La rubrica sulle canzoni che narrano il percorso verso un mondo migliore

Cantare la lotta transfemminista: un violador en tu camino

7 Marzo 2023

Può una canzone cambiare il mondo? A questa domanda non troveremo forse mai risposta, ma possiamo raccontarvi storie di canzoni che hanno aiutato nel percorso verso un mondo migliore. Canzoni che rievocano le storie di movimenti, gruppi e collettivi che si sono mobilitati nella storia, unendosi anche attraverso inni e canti.

Canzoni che in qualche modo hanno raccontato le rivoluzioni, o le hanno accompagnate, oppure hanno voluto sfidare il potere e contestare il sistema attraverso i loro testi.


Questa è la storia di come un grido individuale e circoscritto diventa canto ribelle collettivo.

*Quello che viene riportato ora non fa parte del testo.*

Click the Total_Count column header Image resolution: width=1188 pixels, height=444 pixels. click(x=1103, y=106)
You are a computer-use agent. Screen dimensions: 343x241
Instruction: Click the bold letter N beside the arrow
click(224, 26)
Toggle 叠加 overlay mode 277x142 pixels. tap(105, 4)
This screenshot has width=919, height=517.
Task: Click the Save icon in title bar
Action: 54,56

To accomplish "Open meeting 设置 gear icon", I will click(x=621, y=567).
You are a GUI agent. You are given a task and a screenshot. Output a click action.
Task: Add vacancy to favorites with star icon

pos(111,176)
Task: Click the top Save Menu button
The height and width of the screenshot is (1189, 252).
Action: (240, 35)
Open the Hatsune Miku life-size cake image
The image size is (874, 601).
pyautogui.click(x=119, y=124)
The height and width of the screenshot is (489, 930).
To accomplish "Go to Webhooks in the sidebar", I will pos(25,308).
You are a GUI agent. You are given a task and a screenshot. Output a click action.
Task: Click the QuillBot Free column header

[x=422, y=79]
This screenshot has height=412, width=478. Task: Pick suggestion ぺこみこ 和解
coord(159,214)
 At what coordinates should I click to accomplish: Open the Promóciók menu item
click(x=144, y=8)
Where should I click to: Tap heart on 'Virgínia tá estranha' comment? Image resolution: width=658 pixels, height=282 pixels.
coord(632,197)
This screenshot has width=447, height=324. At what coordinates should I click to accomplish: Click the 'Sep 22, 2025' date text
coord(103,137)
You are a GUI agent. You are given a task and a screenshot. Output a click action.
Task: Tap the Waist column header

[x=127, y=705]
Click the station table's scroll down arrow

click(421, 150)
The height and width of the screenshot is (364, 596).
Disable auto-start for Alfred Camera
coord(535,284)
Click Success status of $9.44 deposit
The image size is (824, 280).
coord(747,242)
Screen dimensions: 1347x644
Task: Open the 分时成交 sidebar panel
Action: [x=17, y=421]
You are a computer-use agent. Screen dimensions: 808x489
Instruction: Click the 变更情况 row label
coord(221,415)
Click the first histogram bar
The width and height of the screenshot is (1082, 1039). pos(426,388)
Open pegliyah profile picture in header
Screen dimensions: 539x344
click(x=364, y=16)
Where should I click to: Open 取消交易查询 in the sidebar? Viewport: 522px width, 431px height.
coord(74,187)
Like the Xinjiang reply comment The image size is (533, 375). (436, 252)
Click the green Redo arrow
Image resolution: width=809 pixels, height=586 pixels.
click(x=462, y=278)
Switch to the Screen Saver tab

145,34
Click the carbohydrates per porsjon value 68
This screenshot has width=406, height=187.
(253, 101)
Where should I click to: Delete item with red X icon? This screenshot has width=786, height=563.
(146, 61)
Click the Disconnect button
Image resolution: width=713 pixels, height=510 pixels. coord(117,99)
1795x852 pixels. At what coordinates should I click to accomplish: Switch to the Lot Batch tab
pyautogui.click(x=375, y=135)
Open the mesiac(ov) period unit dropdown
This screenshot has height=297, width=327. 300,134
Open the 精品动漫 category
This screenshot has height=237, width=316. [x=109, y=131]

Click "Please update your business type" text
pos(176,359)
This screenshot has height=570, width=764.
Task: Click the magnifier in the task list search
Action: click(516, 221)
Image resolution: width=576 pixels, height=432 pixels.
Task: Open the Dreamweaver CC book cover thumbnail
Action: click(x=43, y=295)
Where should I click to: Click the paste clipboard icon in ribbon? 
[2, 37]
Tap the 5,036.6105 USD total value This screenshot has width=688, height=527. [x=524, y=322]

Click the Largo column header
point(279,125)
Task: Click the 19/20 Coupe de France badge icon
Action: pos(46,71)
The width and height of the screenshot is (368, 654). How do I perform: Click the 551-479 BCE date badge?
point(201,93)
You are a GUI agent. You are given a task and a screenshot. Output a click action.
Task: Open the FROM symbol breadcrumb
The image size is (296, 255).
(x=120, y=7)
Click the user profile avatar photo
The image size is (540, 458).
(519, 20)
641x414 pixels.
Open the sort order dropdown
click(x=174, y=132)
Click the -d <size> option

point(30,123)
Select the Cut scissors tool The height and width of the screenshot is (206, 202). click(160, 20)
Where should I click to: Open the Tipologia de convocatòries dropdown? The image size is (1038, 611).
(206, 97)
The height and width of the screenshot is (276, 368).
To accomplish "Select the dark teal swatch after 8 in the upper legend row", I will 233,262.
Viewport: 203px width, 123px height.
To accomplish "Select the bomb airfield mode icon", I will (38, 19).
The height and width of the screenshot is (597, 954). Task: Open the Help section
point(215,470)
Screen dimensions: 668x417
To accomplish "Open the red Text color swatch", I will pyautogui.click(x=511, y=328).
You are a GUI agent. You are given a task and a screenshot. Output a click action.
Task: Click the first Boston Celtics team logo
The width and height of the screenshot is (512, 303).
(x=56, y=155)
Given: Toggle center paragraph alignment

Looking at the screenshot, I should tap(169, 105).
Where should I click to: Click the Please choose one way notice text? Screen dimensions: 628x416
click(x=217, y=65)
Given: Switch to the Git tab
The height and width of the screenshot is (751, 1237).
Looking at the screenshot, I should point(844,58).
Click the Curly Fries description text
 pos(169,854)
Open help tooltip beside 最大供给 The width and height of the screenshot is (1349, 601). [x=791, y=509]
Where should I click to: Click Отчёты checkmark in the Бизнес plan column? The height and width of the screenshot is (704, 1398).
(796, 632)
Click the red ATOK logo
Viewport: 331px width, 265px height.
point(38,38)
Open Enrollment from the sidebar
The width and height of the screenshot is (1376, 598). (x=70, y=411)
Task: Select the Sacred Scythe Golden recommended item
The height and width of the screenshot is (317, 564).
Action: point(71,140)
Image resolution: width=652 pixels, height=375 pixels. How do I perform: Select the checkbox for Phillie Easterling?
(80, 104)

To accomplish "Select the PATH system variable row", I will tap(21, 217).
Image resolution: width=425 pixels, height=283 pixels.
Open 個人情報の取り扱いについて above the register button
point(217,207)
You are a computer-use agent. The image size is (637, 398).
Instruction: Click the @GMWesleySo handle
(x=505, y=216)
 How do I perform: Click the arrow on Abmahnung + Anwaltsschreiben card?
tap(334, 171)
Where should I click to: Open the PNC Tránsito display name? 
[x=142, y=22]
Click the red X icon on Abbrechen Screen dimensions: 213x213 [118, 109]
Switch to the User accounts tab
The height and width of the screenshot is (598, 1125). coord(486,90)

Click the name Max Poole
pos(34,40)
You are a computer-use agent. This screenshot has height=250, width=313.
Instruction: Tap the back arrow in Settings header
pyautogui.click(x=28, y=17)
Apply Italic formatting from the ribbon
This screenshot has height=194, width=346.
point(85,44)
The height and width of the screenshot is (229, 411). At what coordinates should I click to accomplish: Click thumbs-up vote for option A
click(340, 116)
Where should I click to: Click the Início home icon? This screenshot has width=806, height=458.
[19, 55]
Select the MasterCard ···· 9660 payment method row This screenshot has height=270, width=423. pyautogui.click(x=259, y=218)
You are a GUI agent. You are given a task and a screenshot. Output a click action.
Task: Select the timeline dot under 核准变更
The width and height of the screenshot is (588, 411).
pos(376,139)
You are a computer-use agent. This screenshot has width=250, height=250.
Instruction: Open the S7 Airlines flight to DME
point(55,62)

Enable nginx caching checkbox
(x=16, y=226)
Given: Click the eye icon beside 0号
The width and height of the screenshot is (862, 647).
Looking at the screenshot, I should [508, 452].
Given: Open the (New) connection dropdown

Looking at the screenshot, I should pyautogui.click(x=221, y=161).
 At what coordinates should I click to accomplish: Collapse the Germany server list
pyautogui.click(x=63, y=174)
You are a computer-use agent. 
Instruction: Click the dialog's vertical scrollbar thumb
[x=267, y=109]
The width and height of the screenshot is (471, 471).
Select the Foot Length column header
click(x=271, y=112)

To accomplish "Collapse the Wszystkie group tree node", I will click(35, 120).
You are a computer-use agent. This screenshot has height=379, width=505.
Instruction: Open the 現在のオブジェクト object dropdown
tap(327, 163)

Dalla convergenza di movimenti femministi, manifestazioni nazionali in Cile e risposta alle sempre più violente repressioni della polizia, Un violador en tu camino si espande e raggiunge le piazze di tutto il mondo. Comincia come una performance del collettivo di Valparaiso Las Tesis (formato da Sibila Sotomayor, Daffne Valdés, Paula Cometa and Lea Cáceres), risuona poi in una manifestazione a Santiago in occasione della giornata contro la violenza sulle donne, fino a diventare inno transnazionale contro la società patriarcale. Dall’Argentina all’Italia, si moltiplicano le coreografie di questa canzone di un minuto e mezzo, piena di riferimenti alle teorie femministe e all’attualità.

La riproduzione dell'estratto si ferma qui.